▸ **Task instructions**
Check each line of the records below and collect those holding "label".

▸ **Information given**
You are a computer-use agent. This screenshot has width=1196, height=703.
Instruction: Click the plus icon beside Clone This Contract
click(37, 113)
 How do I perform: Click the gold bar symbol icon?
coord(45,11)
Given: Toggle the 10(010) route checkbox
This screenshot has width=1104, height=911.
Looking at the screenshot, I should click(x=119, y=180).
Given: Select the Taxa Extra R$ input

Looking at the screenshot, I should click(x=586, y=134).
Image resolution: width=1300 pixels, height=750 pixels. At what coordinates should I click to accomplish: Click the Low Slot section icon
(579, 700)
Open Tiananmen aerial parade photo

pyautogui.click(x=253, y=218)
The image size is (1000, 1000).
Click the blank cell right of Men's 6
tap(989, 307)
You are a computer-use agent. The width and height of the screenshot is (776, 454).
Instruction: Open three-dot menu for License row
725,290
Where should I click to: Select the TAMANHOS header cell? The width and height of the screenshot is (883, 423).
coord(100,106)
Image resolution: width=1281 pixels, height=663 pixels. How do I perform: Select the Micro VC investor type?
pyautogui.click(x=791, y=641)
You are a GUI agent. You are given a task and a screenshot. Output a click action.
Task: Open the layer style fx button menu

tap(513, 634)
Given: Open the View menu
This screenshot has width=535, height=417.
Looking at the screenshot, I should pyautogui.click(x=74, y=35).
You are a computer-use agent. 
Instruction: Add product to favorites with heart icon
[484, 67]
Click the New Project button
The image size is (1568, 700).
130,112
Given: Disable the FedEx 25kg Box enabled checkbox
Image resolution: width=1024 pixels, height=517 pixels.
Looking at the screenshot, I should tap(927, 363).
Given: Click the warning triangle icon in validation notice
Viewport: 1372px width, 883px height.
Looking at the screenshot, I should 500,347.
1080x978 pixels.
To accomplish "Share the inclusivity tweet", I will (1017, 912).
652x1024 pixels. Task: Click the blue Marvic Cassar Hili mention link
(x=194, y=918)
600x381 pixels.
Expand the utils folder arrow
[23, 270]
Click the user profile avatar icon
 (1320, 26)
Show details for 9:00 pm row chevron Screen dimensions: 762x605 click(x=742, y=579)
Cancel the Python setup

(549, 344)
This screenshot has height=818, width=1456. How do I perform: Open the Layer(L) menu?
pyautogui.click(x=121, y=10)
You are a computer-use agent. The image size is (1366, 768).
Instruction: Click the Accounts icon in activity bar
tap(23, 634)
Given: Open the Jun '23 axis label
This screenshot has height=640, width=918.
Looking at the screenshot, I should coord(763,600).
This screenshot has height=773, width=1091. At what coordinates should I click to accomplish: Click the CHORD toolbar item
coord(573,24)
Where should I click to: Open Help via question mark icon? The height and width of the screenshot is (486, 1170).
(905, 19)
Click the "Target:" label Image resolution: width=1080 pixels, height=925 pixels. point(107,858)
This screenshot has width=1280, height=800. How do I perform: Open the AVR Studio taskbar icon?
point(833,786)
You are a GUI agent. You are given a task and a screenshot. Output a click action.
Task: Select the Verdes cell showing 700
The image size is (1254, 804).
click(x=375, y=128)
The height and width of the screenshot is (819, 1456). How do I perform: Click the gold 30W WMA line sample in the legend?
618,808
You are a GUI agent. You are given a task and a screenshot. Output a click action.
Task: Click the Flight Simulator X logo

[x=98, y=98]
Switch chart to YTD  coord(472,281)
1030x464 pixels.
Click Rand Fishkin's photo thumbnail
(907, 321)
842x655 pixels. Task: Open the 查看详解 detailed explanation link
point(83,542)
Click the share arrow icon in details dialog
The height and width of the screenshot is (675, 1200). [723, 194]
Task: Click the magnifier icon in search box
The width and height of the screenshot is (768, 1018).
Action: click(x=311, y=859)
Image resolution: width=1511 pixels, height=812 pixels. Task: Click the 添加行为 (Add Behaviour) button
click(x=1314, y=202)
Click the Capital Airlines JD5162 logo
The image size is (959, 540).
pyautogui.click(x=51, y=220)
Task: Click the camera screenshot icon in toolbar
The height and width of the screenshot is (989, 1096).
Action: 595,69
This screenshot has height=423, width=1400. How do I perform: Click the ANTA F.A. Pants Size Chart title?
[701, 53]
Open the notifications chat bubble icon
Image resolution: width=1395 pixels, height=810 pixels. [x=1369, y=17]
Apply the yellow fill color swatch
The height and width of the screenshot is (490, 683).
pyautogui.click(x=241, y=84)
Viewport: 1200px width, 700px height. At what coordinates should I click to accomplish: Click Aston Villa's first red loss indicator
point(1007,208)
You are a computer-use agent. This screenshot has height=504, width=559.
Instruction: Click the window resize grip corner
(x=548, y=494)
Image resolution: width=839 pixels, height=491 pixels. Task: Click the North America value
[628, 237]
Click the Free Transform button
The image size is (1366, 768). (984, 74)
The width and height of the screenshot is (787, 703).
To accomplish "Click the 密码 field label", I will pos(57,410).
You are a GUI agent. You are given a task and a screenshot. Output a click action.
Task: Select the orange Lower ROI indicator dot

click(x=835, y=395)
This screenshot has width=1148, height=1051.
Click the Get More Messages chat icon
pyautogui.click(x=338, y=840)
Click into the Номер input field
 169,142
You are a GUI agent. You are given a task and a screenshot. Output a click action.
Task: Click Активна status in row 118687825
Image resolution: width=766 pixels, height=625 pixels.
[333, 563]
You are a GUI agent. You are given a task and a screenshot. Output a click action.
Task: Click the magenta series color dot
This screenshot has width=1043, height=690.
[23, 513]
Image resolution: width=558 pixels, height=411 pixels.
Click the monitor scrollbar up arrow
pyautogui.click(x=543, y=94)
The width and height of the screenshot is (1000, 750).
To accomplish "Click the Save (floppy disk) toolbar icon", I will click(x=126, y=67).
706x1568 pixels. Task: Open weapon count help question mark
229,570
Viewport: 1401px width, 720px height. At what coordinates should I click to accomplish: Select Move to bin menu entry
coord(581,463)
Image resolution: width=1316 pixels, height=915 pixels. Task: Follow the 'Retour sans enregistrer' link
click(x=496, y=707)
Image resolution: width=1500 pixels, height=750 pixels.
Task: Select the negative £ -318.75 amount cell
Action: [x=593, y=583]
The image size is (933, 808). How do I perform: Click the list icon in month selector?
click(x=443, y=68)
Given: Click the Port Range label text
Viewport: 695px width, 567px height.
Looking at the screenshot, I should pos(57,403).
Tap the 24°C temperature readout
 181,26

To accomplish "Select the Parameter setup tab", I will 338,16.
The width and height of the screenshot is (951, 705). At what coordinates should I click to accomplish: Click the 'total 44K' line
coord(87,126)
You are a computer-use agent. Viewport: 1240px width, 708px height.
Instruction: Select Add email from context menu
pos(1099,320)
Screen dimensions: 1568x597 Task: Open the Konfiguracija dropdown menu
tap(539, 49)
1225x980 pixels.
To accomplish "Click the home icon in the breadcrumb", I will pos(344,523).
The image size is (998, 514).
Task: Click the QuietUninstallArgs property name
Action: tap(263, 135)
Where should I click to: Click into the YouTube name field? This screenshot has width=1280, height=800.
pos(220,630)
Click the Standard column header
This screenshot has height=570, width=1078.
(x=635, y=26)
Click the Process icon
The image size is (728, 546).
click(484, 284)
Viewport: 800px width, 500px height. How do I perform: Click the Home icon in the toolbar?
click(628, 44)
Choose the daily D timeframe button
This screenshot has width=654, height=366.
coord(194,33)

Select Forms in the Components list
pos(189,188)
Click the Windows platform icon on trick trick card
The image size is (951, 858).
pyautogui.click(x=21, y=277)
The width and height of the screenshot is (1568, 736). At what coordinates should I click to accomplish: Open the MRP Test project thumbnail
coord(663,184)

▸ **Solution for this exercise**
Given: Open the Jun '23 axis label
Click the "Target:" label Image resolution: width=1080 pixels, height=925 pixels. point(107,858)
To accomplish "Click the 密码 field label", I will pos(57,410).
Given: Click the Port Range label text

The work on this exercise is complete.